課題 1
本文抜粋によると、土人は対岸の山地のことを何と呼んでいますか。
課題 2
本文抜粋から、「(06)夾山(きょうざん)」で始まり「ひとりが、孟獲に急を告げる。」で終わる部分を一字も変えずに書き写してください。
課題 3
本文抜粋にある「こうして2千余騎つつがなく渡るを得た。」という一文を英語にしてください。

本文抜粋
---*---

驚いた馬岱は急に兵を返し、土人から子細を聴いた。ここは毒河で、炎天のうちは水面に毒が漂っているため、これを飲むと必ず死ぬのだという。しかし、夜半の冷ややかなころに渡る分には、決して毒にあたることはないとのことだった。
馬岱は深夜を待つ間、木を切って竹を編ませ、無数の筏を準備。こうして2千余騎つつがなく渡るを得た。
(06)夾山(きょうざん)
対岸は山地で、進むほどに峻険(しゅんけん)となってくる。土人の話では「夾山の羊腸」と呼ぶところだという。
★井波『三国志演義(6)』(第88回)では夾山峪(きょうざんよく)とある。峪は谷や狭間という意味。
馬岱軍は大山の谷を挟んで陣を取り、その日のうちに、通行する蛮人の輸送部隊の車100輛(りょう)以上、水牛400頭を鹵獲(ろかく)した。さらに翌日にも獲物がある。
(07)孟獲の本営
このことは、すぐに険阻の内に結集している蛮軍10余万の胃袋に影響した。糧道を守る蛮将のひとりが、孟獲に急を告げる。

---*---

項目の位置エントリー

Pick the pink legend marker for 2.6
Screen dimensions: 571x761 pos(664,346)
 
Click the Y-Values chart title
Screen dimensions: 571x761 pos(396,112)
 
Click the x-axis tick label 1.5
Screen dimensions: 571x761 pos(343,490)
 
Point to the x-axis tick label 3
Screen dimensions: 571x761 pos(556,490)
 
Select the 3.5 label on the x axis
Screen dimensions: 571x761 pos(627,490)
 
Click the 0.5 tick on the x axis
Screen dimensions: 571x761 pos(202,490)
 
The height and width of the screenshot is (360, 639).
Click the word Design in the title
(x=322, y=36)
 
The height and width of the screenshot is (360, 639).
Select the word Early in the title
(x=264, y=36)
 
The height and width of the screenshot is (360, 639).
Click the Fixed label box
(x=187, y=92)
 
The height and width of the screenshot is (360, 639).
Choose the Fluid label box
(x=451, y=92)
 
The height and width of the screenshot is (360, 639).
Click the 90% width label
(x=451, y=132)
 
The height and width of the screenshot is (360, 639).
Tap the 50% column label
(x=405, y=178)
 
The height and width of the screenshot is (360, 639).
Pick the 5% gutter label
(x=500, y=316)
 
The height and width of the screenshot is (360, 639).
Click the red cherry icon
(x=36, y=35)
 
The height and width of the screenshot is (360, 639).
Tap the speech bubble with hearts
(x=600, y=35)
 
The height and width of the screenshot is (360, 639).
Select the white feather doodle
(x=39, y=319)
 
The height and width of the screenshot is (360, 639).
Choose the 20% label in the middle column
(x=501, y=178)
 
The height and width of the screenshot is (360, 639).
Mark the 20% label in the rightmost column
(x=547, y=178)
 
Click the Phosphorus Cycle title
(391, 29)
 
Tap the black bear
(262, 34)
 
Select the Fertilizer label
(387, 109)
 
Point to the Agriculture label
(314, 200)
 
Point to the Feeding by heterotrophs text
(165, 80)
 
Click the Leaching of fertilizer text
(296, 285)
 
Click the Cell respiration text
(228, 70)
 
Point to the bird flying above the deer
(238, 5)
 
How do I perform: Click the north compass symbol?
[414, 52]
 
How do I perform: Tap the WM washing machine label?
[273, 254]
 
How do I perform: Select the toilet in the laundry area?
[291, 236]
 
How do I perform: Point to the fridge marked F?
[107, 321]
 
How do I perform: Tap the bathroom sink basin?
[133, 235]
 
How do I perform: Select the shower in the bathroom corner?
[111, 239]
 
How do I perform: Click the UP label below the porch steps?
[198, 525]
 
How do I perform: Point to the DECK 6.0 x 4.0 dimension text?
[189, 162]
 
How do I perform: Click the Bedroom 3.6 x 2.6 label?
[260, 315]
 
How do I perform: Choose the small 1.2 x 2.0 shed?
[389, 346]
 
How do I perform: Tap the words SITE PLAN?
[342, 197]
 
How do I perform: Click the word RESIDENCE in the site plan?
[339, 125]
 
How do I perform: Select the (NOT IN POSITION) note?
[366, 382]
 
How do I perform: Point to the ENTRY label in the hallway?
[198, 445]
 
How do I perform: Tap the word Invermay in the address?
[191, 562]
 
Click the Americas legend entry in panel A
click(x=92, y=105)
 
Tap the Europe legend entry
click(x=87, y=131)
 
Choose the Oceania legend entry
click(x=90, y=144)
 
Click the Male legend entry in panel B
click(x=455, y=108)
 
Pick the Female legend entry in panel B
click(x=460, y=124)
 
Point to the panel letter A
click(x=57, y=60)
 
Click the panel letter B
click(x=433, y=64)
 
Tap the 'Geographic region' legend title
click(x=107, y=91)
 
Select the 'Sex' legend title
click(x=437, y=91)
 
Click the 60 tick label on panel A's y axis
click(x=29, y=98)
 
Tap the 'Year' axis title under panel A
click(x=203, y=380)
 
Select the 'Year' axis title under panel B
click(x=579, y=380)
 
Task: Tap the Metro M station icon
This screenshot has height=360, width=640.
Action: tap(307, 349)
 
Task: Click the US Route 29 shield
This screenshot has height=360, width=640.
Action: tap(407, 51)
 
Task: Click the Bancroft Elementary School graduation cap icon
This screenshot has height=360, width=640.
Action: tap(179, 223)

---*---

回答全文 1
「夾山の羊腸」と呼んでいます。

回答全文 2
(06)夾山(きょうざん)
対岸は山地で、進むほどに峻険(しゅんけん)となってくる。土人の話では「夾山の羊腸」と呼ぶところだという。
★井波『三国志演義(6)』(第88回)では夾山峪(きょうざんよく)とある。峪は谷や狭間という意味。
馬岱軍は大山の谷を挟んで陣を取り、その日のうちに、通行する蛮人の輸送部隊の車100輛(りょう)以上、水牛400頭を鹵獲(ろかく)した。さらに翌日にも獲物がある。
(07)孟獲の本営
このことは、すぐに険阻の内に結集している蛮軍10余万の胃袋に影響した。糧道を守る蛮将のひとりが、孟獲に急を告げる。

回答全文 3
In this way, more than two thousand horsemen were able to cross safely.